→ Required action
Your answer should hold exactly the lines from the one with "E-Mail-Adresse (512, 915)" through the final line of the data below, reproduced as written.

[Stored data]
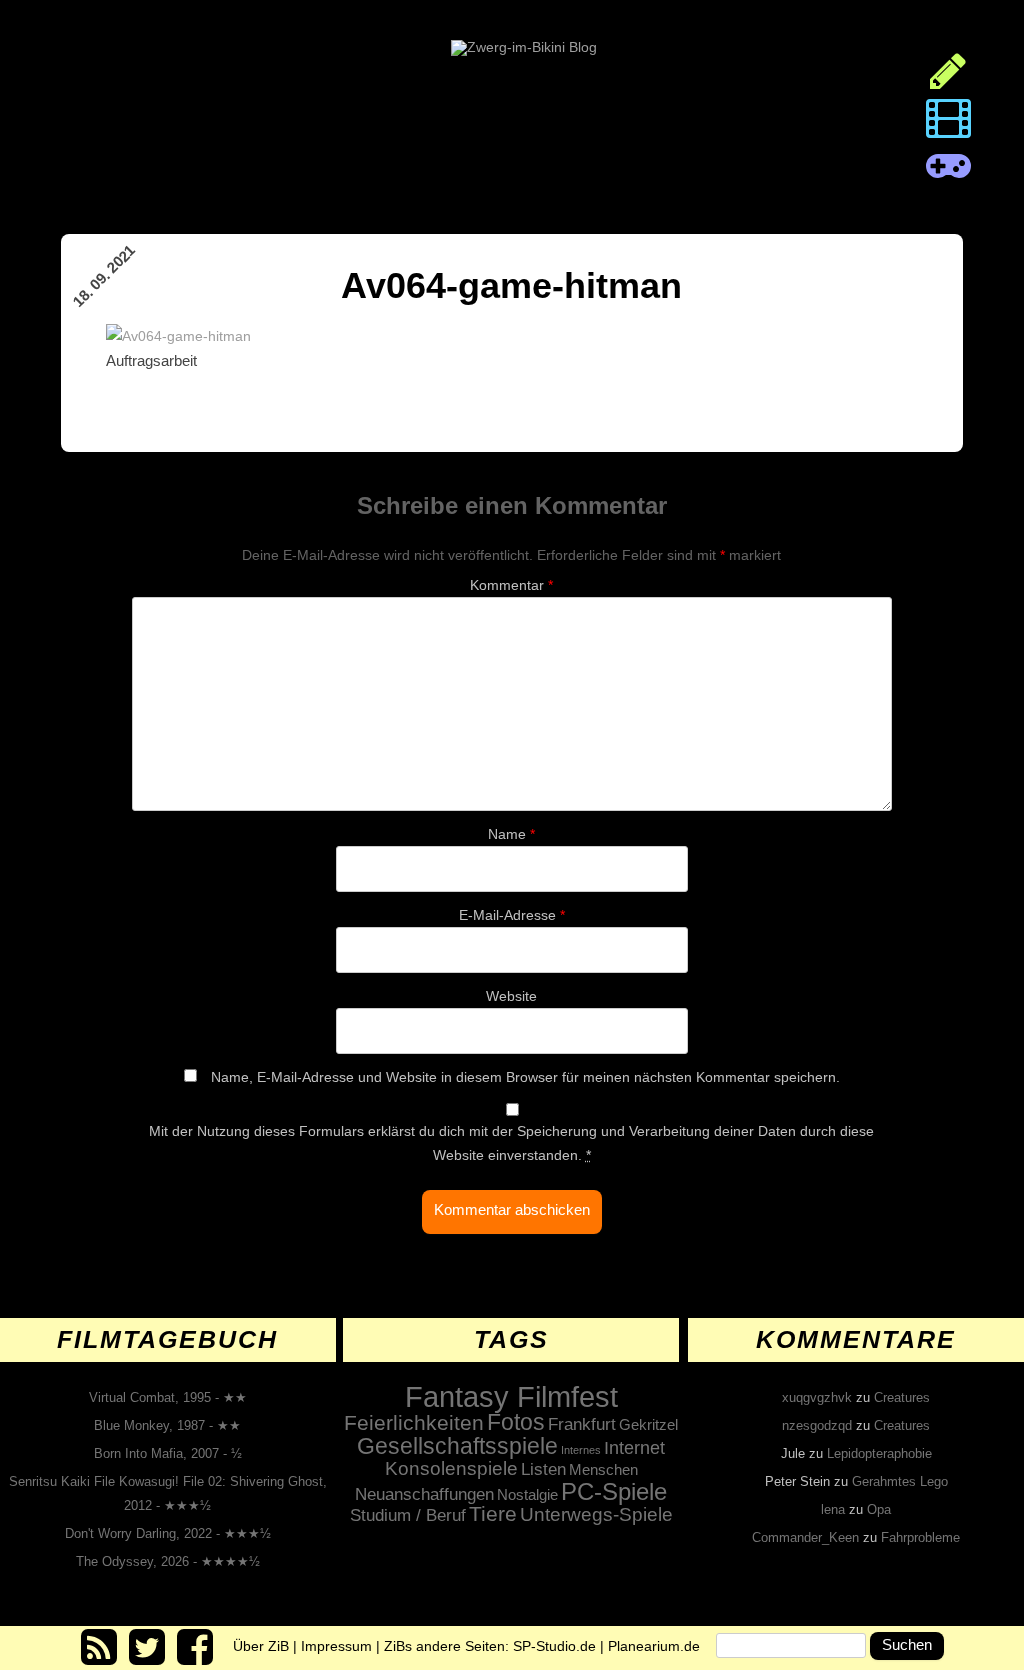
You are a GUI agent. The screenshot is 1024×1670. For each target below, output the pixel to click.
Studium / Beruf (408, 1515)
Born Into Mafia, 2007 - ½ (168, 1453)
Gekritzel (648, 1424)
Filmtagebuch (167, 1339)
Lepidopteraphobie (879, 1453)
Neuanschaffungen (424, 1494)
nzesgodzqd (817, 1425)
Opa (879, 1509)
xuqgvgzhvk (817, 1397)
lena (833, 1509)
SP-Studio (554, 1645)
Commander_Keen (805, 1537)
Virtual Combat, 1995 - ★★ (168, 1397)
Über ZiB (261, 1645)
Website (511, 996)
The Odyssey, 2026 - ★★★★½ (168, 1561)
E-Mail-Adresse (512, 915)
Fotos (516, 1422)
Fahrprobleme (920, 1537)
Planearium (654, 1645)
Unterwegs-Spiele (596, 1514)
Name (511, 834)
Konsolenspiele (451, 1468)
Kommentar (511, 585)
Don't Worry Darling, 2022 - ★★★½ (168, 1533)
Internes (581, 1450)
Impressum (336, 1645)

→ Written answer
E-Mail-Adresse (512, 915)
Fotos (516, 1422)
Fahrprobleme (920, 1537)
Planearium (654, 1645)
Unterwegs-Spiele (596, 1514)
Name (511, 834)
Konsolenspiele (451, 1468)
Kommentar (511, 585)
Don't Worry Darling, 2022 - ★★★½ (168, 1533)
Internes (581, 1450)
Impressum (336, 1645)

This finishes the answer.